Lisa est une jeune fille de 9 ans qui a un secret bien à elle pour soigner les chagrins : faire sauter des crêpes.

marc-levy-ou-es-tuAprès avoir dévoré le dernier roman de Marc Levy (“La prochaine fois…”), j’ai eu envie de relire “Où es-tu ?”, un de ses précédents romans paru en 2001. Encore beaucoup de plaisir et d’émotion tout au long de cette belle histoire et au détour d’un chapitre, un passage particulièrement marquant…

Lisa vient tout juste d’arriver dans la vie de Mary et Philip. La petite fille de neuf ans a grandi au Honduras où sa mère, le premier grand amour de Philip, a disparu…

Lisa releva la tête et surprit le chagrin qui coulait sur les joues de Mary. Elle la scruta ainsi quelques instants et la colère qui l’envahit vint déformer son visage de petite fille. Elle sauta aussitôt de la chaise où elle était perchée et se dirigea d’un pas déterminé vers le réfrigérateur qu’elle ouvrit brusquement. Elle prit des œufs, une bouteille de lait et claqua le battant. Elle s’empara d’un bol dans lequel elle commença à fouetter son mélange avec une vigueur qui étonna Mary.
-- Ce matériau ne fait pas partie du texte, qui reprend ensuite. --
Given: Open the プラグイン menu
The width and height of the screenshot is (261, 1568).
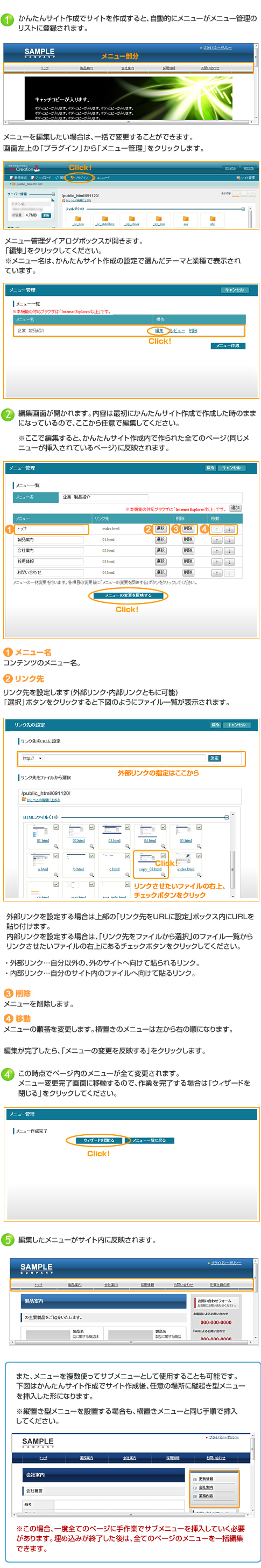Looking at the screenshot, I should pyautogui.click(x=80, y=178).
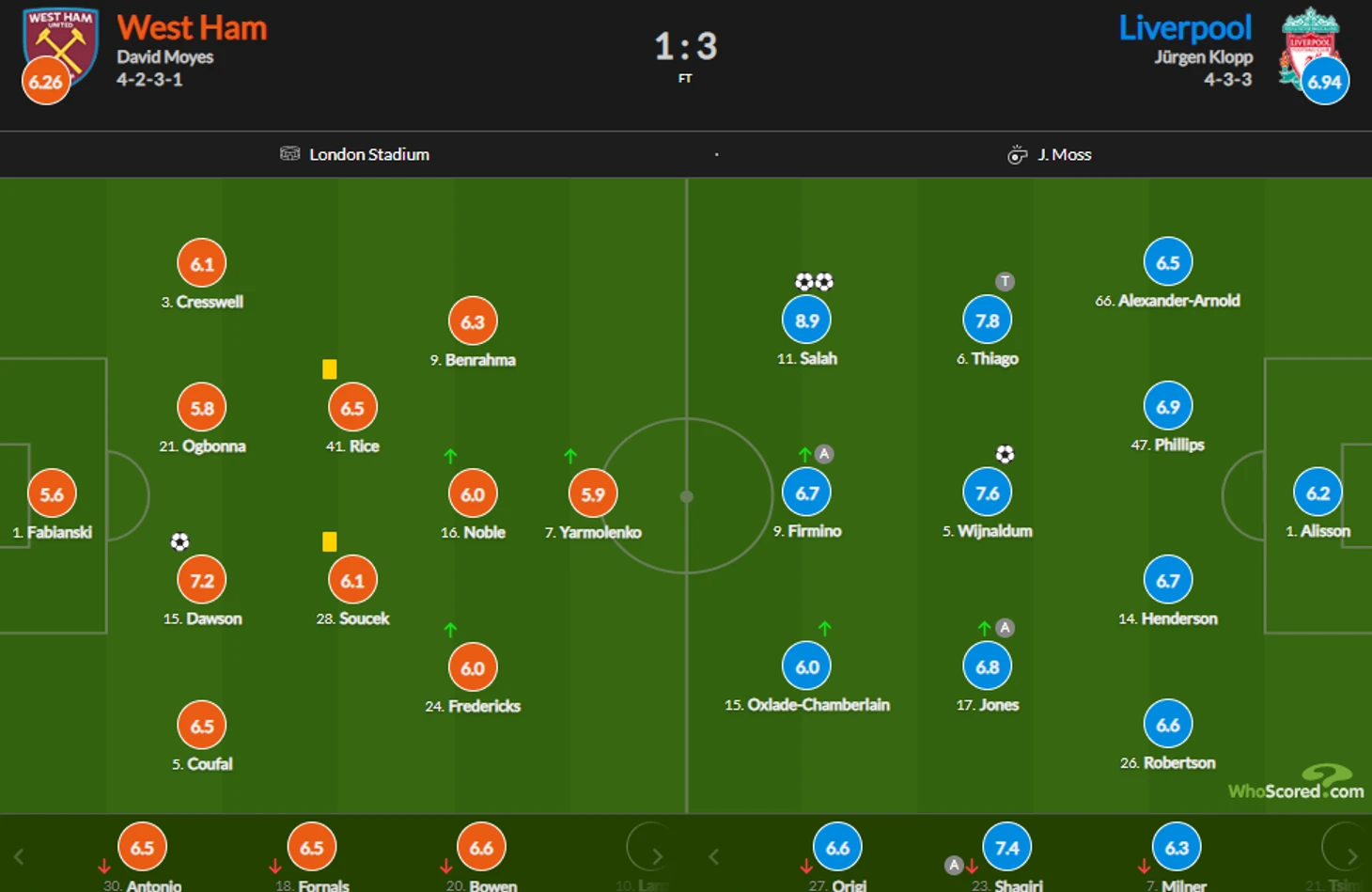Viewport: 1372px width, 892px height.
Task: Select Fabianski's 5.6 rating circle
Action: click(52, 494)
Elle ajouta de la même façon et sans aucune hésitation, sucre, farine et autres ingrédients qu’elle saisissait un à un sur les étagères.
– Qu’est-ce que tu fais ?L’enfant fixa Mary droit dans les yeux, sa lèvre inférieure tremblait.
– Dans mon pays il pleut, mais pas des pluies comme ici, des vraies, qui tombent pendant tellement de jours qu’on ne peut plus les compter. Et la pluie chez nous, elle est si forte qu’elle finit toujours par trouver son chemin pour entrer sous ton toit, et elle coule à l’intérieur de ta maison. Elle est intelligente la pluie, c’est maman qui me l’as dit, toi tu ne le sais pas, mais il lui faut encore plus, toujours plus.

La colère de l’enfant grandissait à chaque mot. Elle alluma le gaz et fit chauffer une poêle. Elle continua, interrompue seulement d’un soubresaut.
– Alors, elle cherche comment aller plus loin, et si tu ne fais pas très attention elle finit par atteindre son but, elle se glisse dans ta tête pour te noyer, et quand elle a réussi, elle s’enfuit par tes yeux pour aller noyer quelqu’un d’autre. Ne mens pas, je l’ai vue la pluie dans tes yeux, tu as beau essayer de la retenir en toi, c’était trop tard, tu l’as laissée entrer, tu as perdu.
Et tout en poursuivant son monologue de rage, elle déposa sa pâte et la regarda dorer sur le feu.
– Elle est dangereuse cette pluie là, parce que dans ta tête elle enlève des bouts du cerveau, tu finis par renoncer et c’est comme ça que tu meurs. Je le sais bien parce que c’est vrai, je les ais vus les gens chez moi qui sont morts parce qu’ils ont abandonné (…) Maman, pour nous protéger de la pluie, pour l’empêcher de nous faire du mal, elle a un secret…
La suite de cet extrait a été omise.